Naquele momento, ouviu-se o apito do micro-ondas, e Paige se apressou em entrar na cozinha, voltando logo em seguida com um belo pedaço de bolo de chocolate com cobertura de ganache. O bolo fora feito por Zhoe no dia anterior, e a cobertura era especialidade de Paige.
— Adoro bolo quente — Craig comentou, enquanto era servido e sentava-se na banqueta em frente ao balcão. — É uma mania de criança.
— Também gosto — Zhoe falou sorrindo, tirando os óculos e entrando pela portinhola do balcão, colocando-se ao lado de Zhoe. — Craig, você vai me desculpar a indelicadeza, mas tenho que preparar algumas coisas na cozinha. Você foi privilegiado em ser atendido antes da loja abrir, porque daqui a pouco não teremos tempo nem para respirar.
— Não teremos, Craig, porque Zhoe é teimosa e não quer contratar ninguém para trabalhar conosco.
— Vamos esperar um pouco, Paige. Ontem foi nossa estreia, não temos como saber se vai permanecer sempre assim.
— Eu sei, eu sei. Mas poderia ser alguém temporário.
— Olha — Craig se manifestou —, não quero me intrometer na conversa de vocês duas, mas estou livre agora que terminei o livro e bastante entediado. — Zhoe e Paige se entreolharam. Como não responderam nada, ele prosseguiu: — E se meu pagamento for em forma de bolos como esse aqui, estarei mais do que satisfeito. Sou uma negação na cozinha, vivo passando fome. Vocês estariam praticamente me salvando da inanição — brincou.
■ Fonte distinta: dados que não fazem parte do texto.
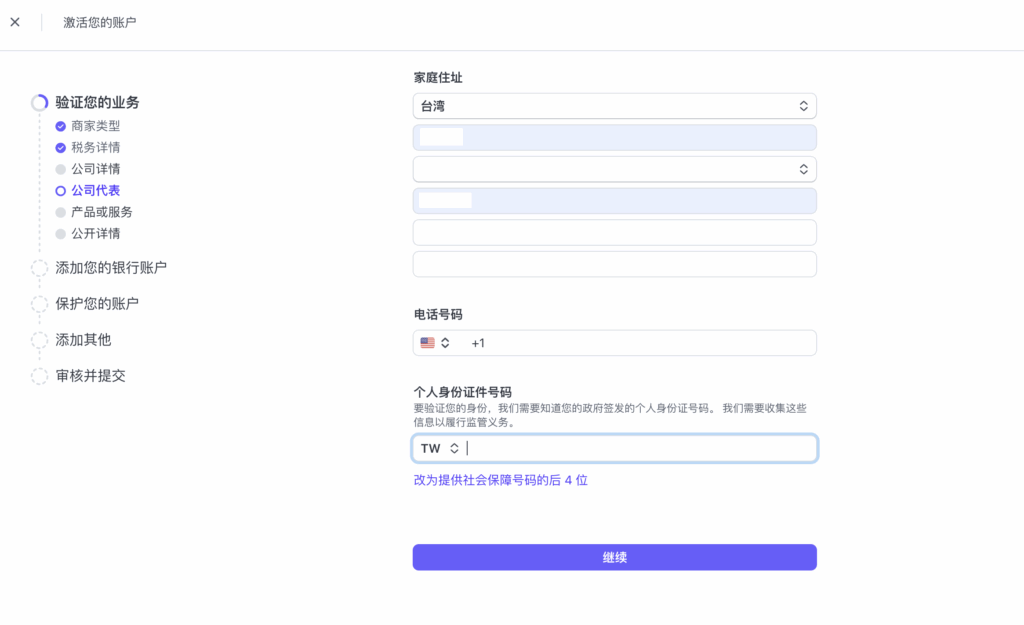Click the dashed circle beside 保护您的账户
The width and height of the screenshot is (1024, 625).
[x=40, y=304]
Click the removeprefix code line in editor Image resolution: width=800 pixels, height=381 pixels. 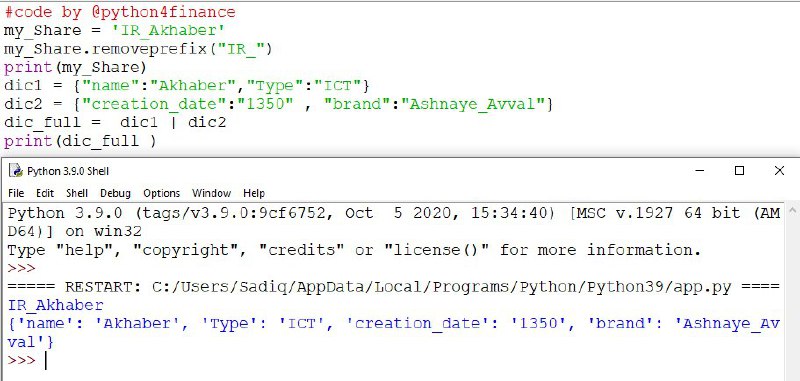(138, 49)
— Craig, não podemos explorar você sem te pagar. Não seria justo — Paige foi quem falou.
— Não seria exploração. Seria uma salvação. Esse processo de espera até que o livro seja publicado, até começar a escrever outro, é sempre longo e tediante. Seria bom ter uma distração. E graças a Deus eu não preciso de dinheiro. Meus livros me pagam muito bem.
Novamente as duas se entreolharam. Zhoe não conseguia parar de pensar que aquele homem devia ser uma miragem: lindo, simpático e gente boa. Com todas essas características, só podia ser gay.
— Olha, por mim tudo bem. E você pode desistir quando quiser. Sem qualquer ressentimento — Zhoe respondeu, e Paige concordou, balançando a cabeça. — Então, seja bem-vindo.
Depois de dizer isso, ainda com um sorriso desanimado, Zhoe se dirigiu à cozinha. Enquanto ainda vestia o avental com a logomarca da Sweet Dreams, Paige surgiu.
— Aconteceu alguma coisa? Você está com uma cara péssima.
Zhoe não queria conversar sobre o que tinha acontecido na noite anterior. Não quando tinha a impressão de que se pronunciasse o nome dele, ele surgiria como uma maldição.
— Adivinha quem voltou?
Paige levou apenas três segundos para compreender de quem ela poderia estar falando. Exatamente como Darlla, ela também se mostrou estupefata.
— Não! Você não pode estar falando de Tate!
— E quem mais poderia ser?
— O que aconteceu? Ele foi te procurar?
— Sim. Apareceu lá na pensão que nem um fantasma. Disse que está arrependido e que quer me reconquistar. Vê se pode? — Zhoe balançou a cabeça em negativa, demonstrando que desaprovava aquela atitude.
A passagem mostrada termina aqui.